** Input material follows **
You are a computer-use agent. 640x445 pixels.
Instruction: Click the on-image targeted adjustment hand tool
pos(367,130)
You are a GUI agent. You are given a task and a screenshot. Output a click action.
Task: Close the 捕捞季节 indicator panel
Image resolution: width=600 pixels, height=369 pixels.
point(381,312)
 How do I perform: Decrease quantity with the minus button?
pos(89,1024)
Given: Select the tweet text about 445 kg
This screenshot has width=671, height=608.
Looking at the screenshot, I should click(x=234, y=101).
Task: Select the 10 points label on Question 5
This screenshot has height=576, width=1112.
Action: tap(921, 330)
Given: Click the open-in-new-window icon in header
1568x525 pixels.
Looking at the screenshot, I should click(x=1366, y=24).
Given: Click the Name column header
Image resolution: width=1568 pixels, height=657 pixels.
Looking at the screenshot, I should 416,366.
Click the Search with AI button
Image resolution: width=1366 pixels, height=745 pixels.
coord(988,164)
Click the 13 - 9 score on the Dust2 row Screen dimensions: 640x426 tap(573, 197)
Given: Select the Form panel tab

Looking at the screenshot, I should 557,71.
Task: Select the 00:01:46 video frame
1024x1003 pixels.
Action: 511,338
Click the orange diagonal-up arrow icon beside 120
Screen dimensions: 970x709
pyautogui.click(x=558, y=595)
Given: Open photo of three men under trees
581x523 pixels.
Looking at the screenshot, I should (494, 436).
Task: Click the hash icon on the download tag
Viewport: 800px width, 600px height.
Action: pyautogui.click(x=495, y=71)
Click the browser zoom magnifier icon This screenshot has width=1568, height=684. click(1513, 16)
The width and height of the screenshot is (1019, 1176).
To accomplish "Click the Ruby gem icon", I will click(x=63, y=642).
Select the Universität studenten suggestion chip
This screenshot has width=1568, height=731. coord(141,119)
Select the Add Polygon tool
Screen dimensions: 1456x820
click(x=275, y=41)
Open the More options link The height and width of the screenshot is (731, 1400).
** End of Input material **
-- Exercise requirements --
Exactly as written, repeat the lines from the start of the listing through the line containing "Task: Select the 10", both included.

-- Answer box --
You are a computer-use agent. 640x445 pixels.
Instruction: Click the on-image targeted adjustment hand tool
pos(367,130)
You are a GUI agent. You are given a task and a screenshot. Output a click action.
Task: Close the 捕捞季节 indicator panel
Image resolution: width=600 pixels, height=369 pixels.
point(381,312)
 How do I perform: Decrease quantity with the minus button?
pos(89,1024)
Given: Select the tweet text about 445 kg
This screenshot has width=671, height=608.
Looking at the screenshot, I should click(x=234, y=101).
Task: Select the 10 points label on Question 5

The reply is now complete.